WRITTEN TASK | Gather every line of the records that contains the word "left" and copy each one out in full.

Dataset rows:
+-------+
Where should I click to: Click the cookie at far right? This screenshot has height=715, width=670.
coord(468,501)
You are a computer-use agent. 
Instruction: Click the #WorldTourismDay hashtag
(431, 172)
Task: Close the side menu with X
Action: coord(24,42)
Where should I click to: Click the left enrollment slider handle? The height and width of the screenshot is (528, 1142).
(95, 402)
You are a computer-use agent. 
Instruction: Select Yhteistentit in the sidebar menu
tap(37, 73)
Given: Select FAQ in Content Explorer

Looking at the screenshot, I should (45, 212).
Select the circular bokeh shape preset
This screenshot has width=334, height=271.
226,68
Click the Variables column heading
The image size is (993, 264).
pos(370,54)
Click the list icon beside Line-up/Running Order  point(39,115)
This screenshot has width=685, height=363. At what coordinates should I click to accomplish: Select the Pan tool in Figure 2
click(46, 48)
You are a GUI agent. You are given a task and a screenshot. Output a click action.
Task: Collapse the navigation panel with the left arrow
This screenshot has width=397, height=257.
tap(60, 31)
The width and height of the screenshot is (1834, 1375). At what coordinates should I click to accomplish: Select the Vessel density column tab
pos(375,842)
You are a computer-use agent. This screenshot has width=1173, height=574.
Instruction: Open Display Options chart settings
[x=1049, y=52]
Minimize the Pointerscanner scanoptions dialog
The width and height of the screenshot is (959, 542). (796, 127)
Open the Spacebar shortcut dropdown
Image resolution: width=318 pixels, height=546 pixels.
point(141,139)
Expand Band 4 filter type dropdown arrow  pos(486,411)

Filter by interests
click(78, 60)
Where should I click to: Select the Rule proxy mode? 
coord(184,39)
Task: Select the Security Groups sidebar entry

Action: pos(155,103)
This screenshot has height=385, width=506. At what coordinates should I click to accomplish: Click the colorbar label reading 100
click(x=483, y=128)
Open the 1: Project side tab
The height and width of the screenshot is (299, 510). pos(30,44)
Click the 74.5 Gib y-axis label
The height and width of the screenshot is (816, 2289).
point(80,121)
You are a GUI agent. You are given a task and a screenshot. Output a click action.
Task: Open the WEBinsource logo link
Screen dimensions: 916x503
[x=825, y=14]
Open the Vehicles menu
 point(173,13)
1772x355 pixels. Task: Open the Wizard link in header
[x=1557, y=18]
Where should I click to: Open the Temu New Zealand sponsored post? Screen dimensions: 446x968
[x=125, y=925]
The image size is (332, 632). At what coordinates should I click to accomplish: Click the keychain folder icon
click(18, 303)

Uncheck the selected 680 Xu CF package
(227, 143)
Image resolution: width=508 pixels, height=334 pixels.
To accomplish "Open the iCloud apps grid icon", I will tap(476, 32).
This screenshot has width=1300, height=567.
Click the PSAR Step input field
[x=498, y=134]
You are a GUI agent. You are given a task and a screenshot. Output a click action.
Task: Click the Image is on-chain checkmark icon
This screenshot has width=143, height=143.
+-------+
SOLUTION |
Where should I click to: Click the left enrollment slider handle? The height and width of the screenshot is (528, 1142).
Task: Collapse the navigation panel with the left arrow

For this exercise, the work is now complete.